Collected data entries>
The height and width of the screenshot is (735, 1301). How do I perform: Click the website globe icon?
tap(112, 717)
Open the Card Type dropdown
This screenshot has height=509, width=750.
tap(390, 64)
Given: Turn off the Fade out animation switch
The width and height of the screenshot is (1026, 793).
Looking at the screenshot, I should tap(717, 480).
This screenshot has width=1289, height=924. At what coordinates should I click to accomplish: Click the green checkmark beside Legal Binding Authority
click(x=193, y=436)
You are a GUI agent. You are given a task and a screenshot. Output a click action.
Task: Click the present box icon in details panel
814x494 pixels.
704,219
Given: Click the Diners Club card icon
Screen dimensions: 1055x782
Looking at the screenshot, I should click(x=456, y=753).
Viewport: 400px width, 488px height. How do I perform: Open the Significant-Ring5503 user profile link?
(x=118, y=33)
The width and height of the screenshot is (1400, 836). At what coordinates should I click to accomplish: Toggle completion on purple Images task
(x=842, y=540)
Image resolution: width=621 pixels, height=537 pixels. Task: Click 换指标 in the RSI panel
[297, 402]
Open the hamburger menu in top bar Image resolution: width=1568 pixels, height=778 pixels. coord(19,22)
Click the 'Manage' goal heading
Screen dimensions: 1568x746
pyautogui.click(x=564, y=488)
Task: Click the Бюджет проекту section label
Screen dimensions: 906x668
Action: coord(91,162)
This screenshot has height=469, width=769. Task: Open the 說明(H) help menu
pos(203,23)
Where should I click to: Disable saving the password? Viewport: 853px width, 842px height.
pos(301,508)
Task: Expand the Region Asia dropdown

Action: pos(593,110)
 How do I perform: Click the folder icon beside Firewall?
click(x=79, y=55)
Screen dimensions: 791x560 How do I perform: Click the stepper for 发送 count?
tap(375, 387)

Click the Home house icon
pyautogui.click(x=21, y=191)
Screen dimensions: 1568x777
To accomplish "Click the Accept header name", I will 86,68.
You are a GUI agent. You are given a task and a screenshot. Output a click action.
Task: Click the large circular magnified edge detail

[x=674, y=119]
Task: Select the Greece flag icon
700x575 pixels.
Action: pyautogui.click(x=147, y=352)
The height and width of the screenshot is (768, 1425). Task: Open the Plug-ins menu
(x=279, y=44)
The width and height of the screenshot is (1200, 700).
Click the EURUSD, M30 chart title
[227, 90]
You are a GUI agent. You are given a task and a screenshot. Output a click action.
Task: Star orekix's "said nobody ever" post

What is required> Exactness is what counts here: write out every record again.

Task result>
The height and width of the screenshot is (735, 1301). How do I perform: Click the website globe icon?
tap(112, 717)
Open the Card Type dropdown
This screenshot has height=509, width=750.
tap(390, 64)
Given: Turn off the Fade out animation switch
The width and height of the screenshot is (1026, 793).
Looking at the screenshot, I should tap(717, 480).
This screenshot has width=1289, height=924. At what coordinates should I click to accomplish: Click the green checkmark beside Legal Binding Authority
click(x=193, y=436)
You are a GUI agent. You are given a task and a screenshot. Output a click action.
Task: Click the present box icon in details panel
814x494 pixels.
704,219
Given: Click the Diners Club card icon
Screen dimensions: 1055x782
Looking at the screenshot, I should click(x=456, y=753).
Viewport: 400px width, 488px height. How do I perform: Open the Significant-Ring5503 user profile link?
(x=118, y=33)
The width and height of the screenshot is (1400, 836). At what coordinates should I click to accomplish: Toggle completion on purple Images task
(x=842, y=540)
Image resolution: width=621 pixels, height=537 pixels. Task: Click 换指标 in the RSI panel
[297, 402]
Open the hamburger menu in top bar Image resolution: width=1568 pixels, height=778 pixels. coord(19,22)
Click the 'Manage' goal heading
Screen dimensions: 1568x746
pyautogui.click(x=564, y=488)
Task: Click the Бюджет проекту section label
Screen dimensions: 906x668
Action: coord(91,162)
This screenshot has height=469, width=769. Task: Open the 說明(H) help menu
pos(203,23)
Where should I click to: Disable saving the password? Viewport: 853px width, 842px height.
pos(301,508)
Task: Expand the Region Asia dropdown

Action: pos(593,110)
 How do I perform: Click the folder icon beside Firewall?
click(x=79, y=55)
Screen dimensions: 791x560 How do I perform: Click the stepper for 发送 count?
tap(375, 387)

Click the Home house icon
pyautogui.click(x=21, y=191)
Screen dimensions: 1568x777
To accomplish "Click the Accept header name", I will 86,68.
You are a GUI agent. You are given a task and a screenshot. Output a click action.
Task: Click the large circular magnified edge detail

[x=674, y=119]
Task: Select the Greece flag icon
700x575 pixels.
Action: pyautogui.click(x=147, y=352)
The height and width of the screenshot is (768, 1425). Task: Open the Plug-ins menu
(x=279, y=44)
The width and height of the screenshot is (1200, 700).
Click the EURUSD, M30 chart title
[227, 90]
You are a GUI agent. You are given a task and a screenshot. Output a click action.
Task: Star orekix's "said nobody ever" post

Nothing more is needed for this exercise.